You prepared, you submitted, you were accepted; congratulations! The OpenStack community is intelligent and engaged, so expectations are always high. Whether this is your 50th or first talk at an OpenStack Summit, here’s five little ways to make sure your talk is a success.
Focus on the non-obvious
Assume your audience is smart and that they’ve heard a talk about your subject before. Even if it’s a 101 talk where your goal is educating about the basics, what can you say that will be unique to your presentation? What could they not find out by Googling your topic? Make sure to present something new and unexpected.
A good presentation sells better than a sales pitch
Unfortunately, the quickest way to empty a room—particularly in the OpenStack community—is to use talk time to push a service or product.
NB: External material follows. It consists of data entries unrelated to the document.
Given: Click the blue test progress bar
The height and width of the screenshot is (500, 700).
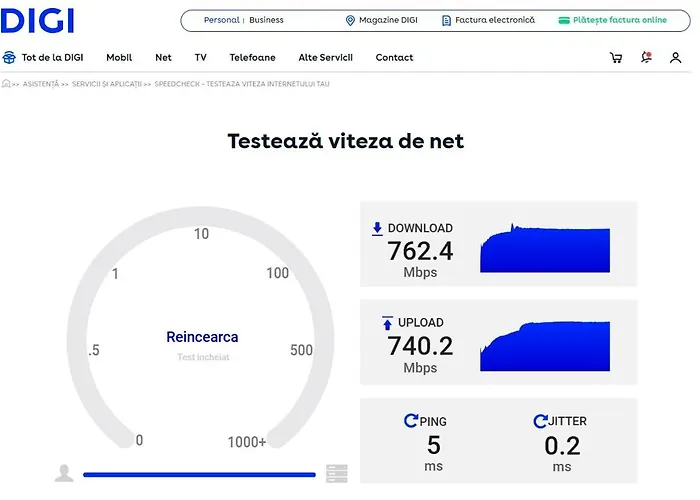Looking at the screenshot, I should [199, 475].
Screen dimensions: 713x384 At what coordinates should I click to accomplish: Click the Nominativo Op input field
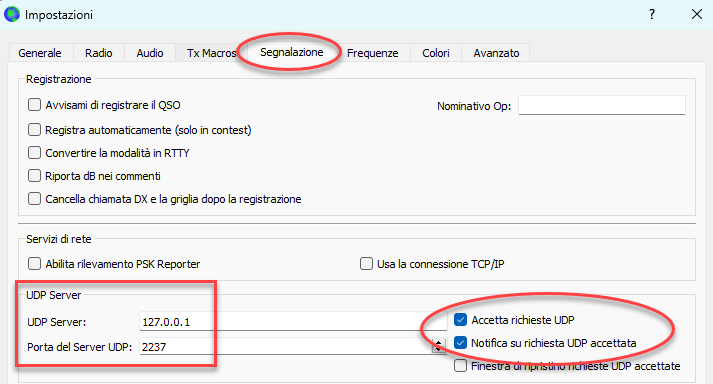pyautogui.click(x=602, y=106)
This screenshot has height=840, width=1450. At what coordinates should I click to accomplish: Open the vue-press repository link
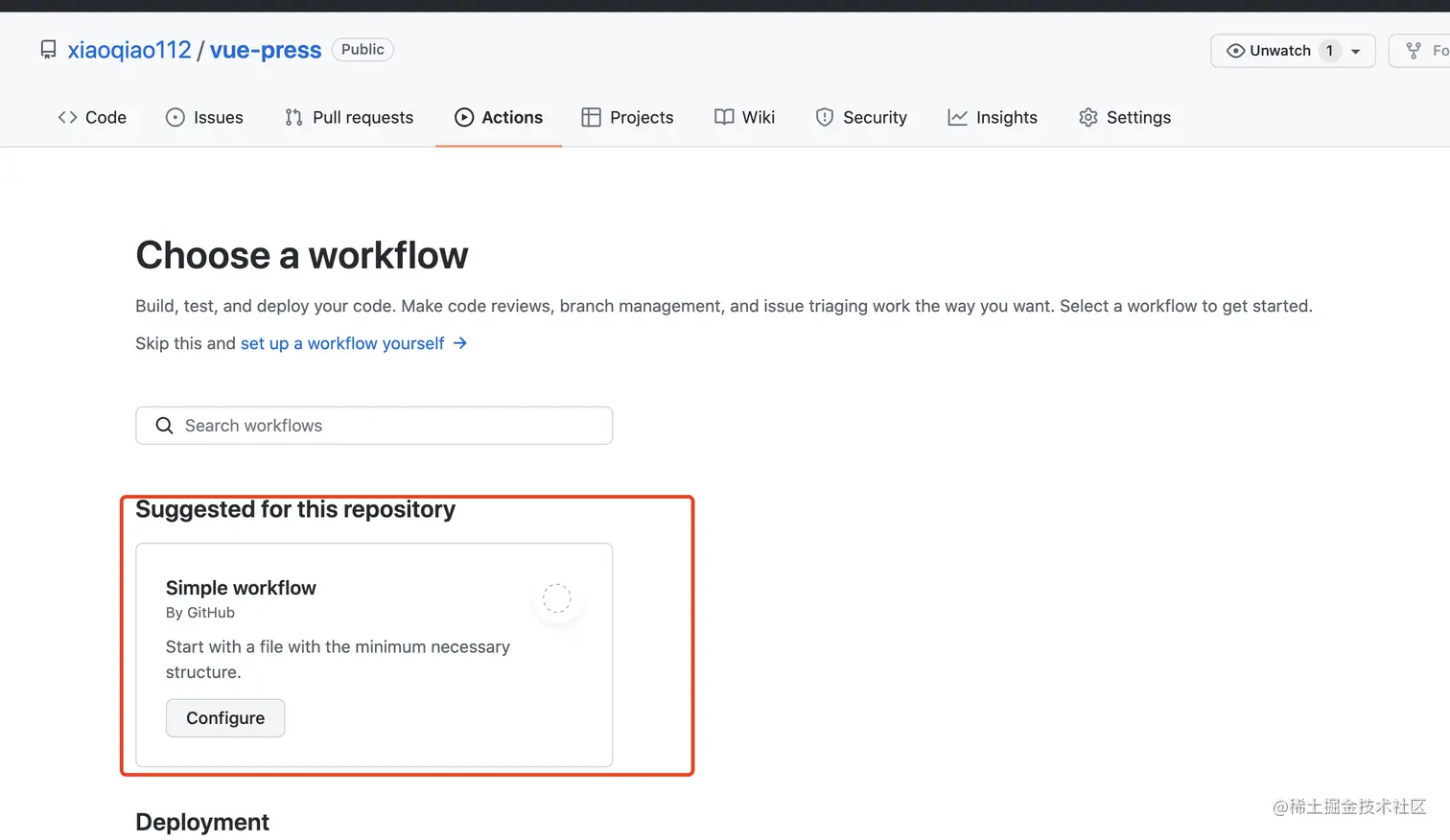point(266,50)

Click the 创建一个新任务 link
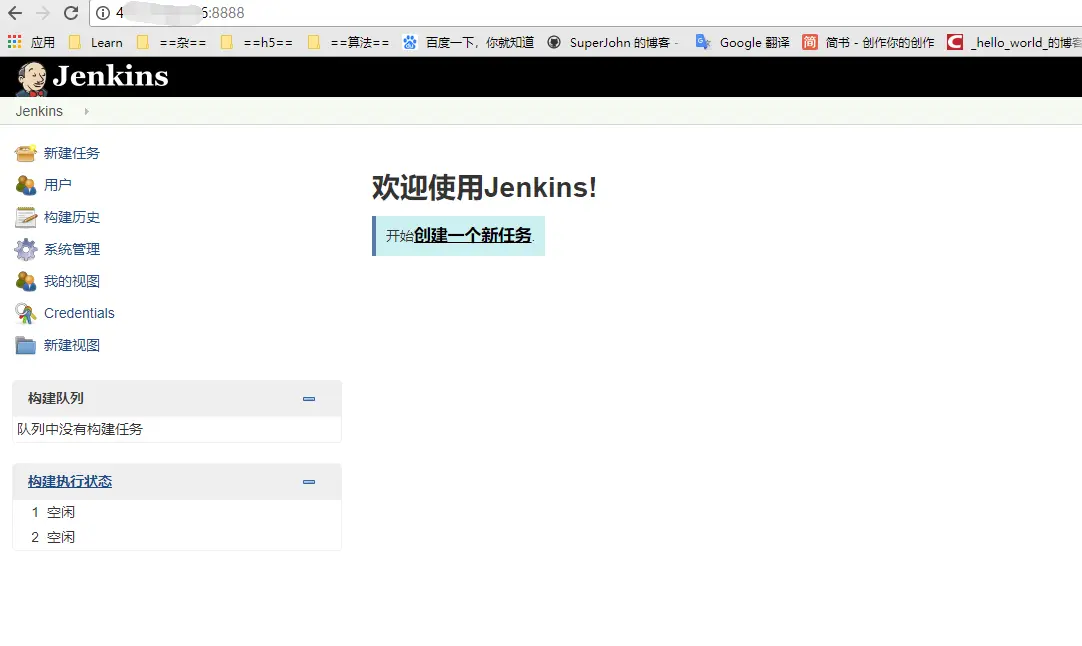click(x=473, y=235)
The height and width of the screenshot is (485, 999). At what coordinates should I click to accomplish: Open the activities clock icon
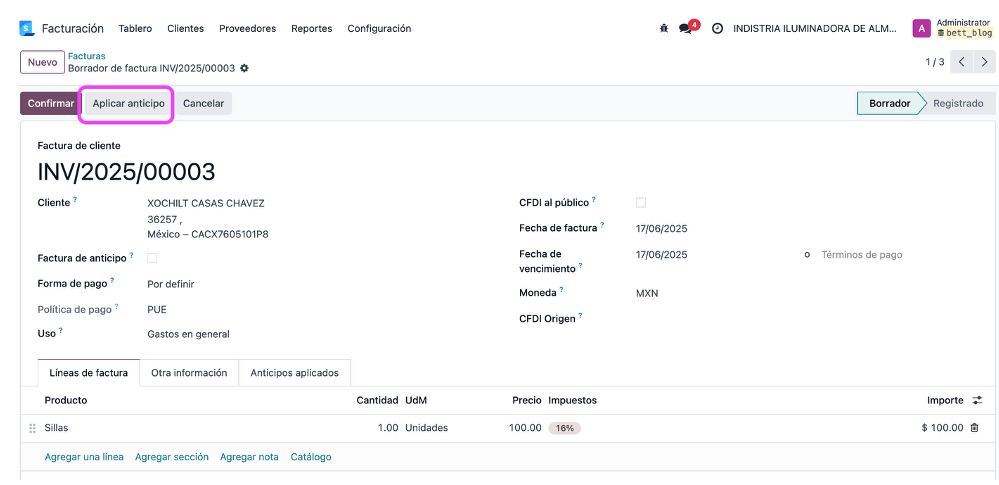tap(717, 29)
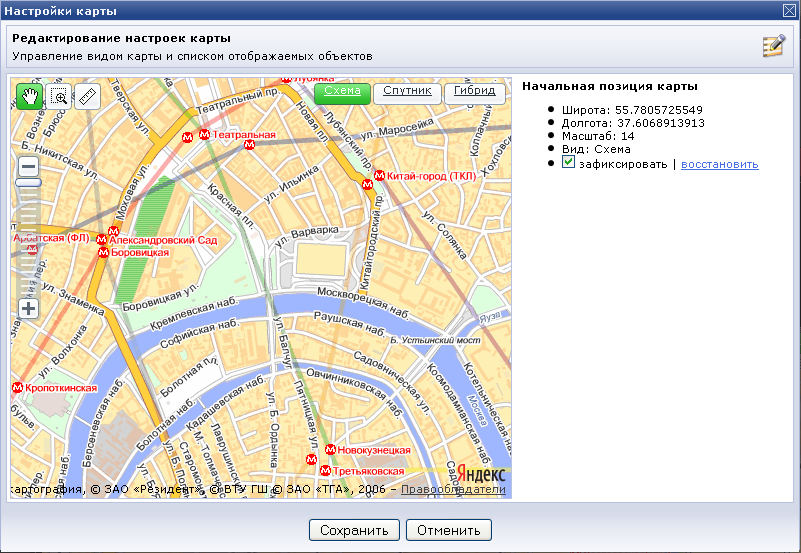Image resolution: width=801 pixels, height=553 pixels.
Task: Switch map view to Схема
Action: (x=342, y=93)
This might conflict with company expectations––someone probably wants to see an ROI on your talk and maybe even sent over talking points. Instead, create interest in your company or product by being an outstanding representative and demonstrating smarts, innovation and the ability to overcome the inevitable challenges. The “sales pitch” is not what you say about a product, but it is you and how you present.
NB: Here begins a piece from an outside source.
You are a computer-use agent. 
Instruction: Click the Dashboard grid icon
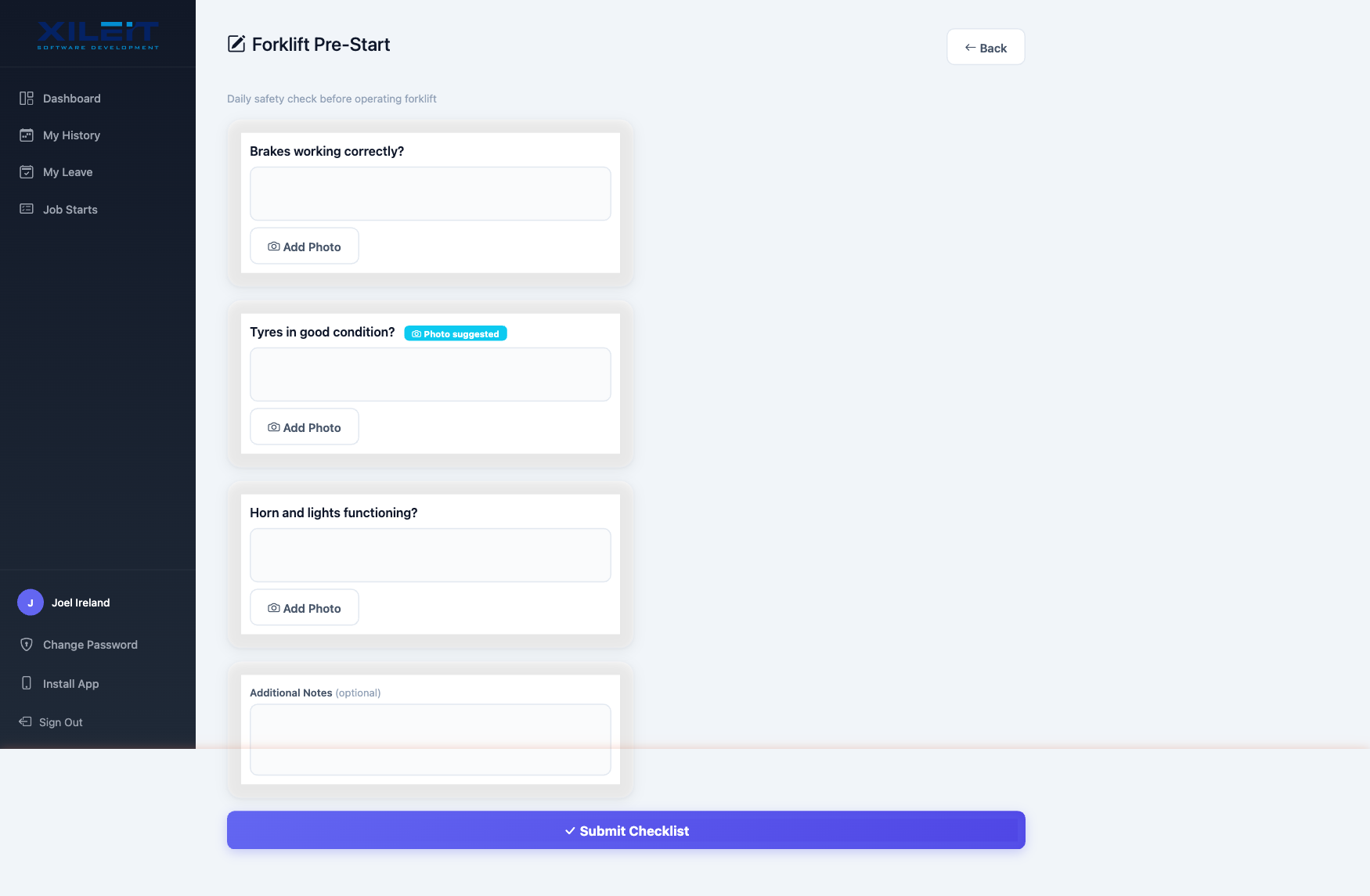27,99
Shorten your career path story
It’s very common for talks to begin with “first, a little about me,” which often sounds like reading a resume. While this can create an audience connection, it eats up valuable presentation time and takes the focus off the topic. Instead, share only the relevant pieces of your career to set up your expertise and the audience’s expectations.
Take a look at the difference between these examples:
Frequently done: “My name is Anne and I’m currently a marketing coordinator at the OpenStack Foundation. I started off in renewable energy, focusing on national energy policy and community engagement; then I became a content writer for a major footwear brand; then worked at an international e-commerce startup; and now I’m here! In my free time I race bicycles and like riding motorcycles.”
The audience has learned a lot about me (probably too much!), but it doesn’t give them a single area of expertise to focus on. It distracts the audience from the topic of my talk.
Alternative: “My name is Anne and as the marketing coordinator at the OpenStack Foundation, I work on our social media team.”
I’ve established my professional connection to the topic, explained why they should listen and foreshadowed that we’ll be talking about social media marketing.
Conversation, not recitation
Memorizing a script and having the script in front of you (like on a phone) is a common device to try to soothe presentation nerves. Ironically this makes your presentation more difficult and less enjoyable for the audience. When you trip up on a word (and we all do!), it can cause you to lose the paragraph that precedes it. Reading off a device will make your presentation sound artificial.
Instead, rehearse your presentation but use slide graphics or brief bullets to keep you on message. Pretend you’re having a conversation with the audience; just a cup of coffee over a very large table.
P.S. Make sure you budget time for conversation with your audience, and bring a few thought-provoking questions of your own to get the discussion started.
Humor doesn’t always work in international audiences
OpenStack has a wonderfully international community, which means that many people in your audience may not be native or fluent in the language you are presenting in. Idioms, turns of phrase or plays on words can be particularly difficult to understand. Instead of leaning on humor, tell a story about how something came to be, or a critical error that we can all see the humor in.
Looking forward to the incredible talks slated for the upcoming Summit; good luck, presenters!